EXERCISE TEXT >>
• • • • •

SV40

From Academic Kids

Simian virus 40

Template:Taxobox begin placement virus Template:Taxobox group i entry

Family:Polyomaviridae
Genus:Polyomavirus
Species:Simian virus 40

|} SV40 is an abbreviation for Simian vacuolating virus 40 or Simian virus 40, a polyomavirus that is found in both monkeys and humans. Like other polyomaviruses, SV40 is a DNA virus that has the potential to cause tumors, but most often persists as a latent infection.

The virus was first identified in 1959 in cultures of rhesus monkey kidney cells that were being used to produce polio vaccine. It was named for the effect it produced on infected green monkey cells, which developed an unusual number of vacuoles. The virus is dormant and shows no visible effects in Rhesus monkeys. The virus has been found in many macaque populations in the wild, where it rarely causes disease. However, in monkeys that are immunodeficient—due to, for example, infection with Simian immunodeficiency virus—SV40 acts much like the human JC and BK polyomaviruses, producing kidney disease and sometimes a demyelinating disease similar to PML. In other species, particularly hamsters, SV40 causes a variety of tumors, generally sarcomas.

The molecular mechanisms by which the virus reproduces and alters cell function were previously unknown, and research into SV40 vastly increased biologists' understanding of gene expression and the regulation of cell growth.

SV40 has not been proven to cause disease in humans, but several studies have suggested a link to cancer based on the presence of relatively large amounts of what may be SV40 DNA fragments in some tumor tissues, particularly mesotheliomas and non-Hodgkin's lymphoma. There is as yet no consensus on the meaning of these findings.

• • • • •

PROMPT >> Copy the passage of the SV40 text that runs from "The molecular mechanisms" up to and including "of these findings.".

• • • • •

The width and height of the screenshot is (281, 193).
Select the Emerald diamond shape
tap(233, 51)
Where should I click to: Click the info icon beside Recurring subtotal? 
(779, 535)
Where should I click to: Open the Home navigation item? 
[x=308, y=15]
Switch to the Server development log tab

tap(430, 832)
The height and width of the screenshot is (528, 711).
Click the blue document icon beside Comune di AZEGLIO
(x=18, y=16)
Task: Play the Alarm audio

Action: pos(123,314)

• • • • •

WRITTEN SOLUTION >>
The molecular mechanisms by which the virus reproduces and alters cell function were previously unknown, and research into SV40 vastly increased biologists' understanding of gene expression and the regulation of cell growth.

SV40 has not been proven to cause disease in humans, but several studies have suggested a link to cancer based on the presence of relatively large amounts of what may be SV40 DNA fragments in some tumor tissues, particularly mesotheliomas and non-Hodgkin's lymphoma. There is as yet no consensus on the meaning of these findings.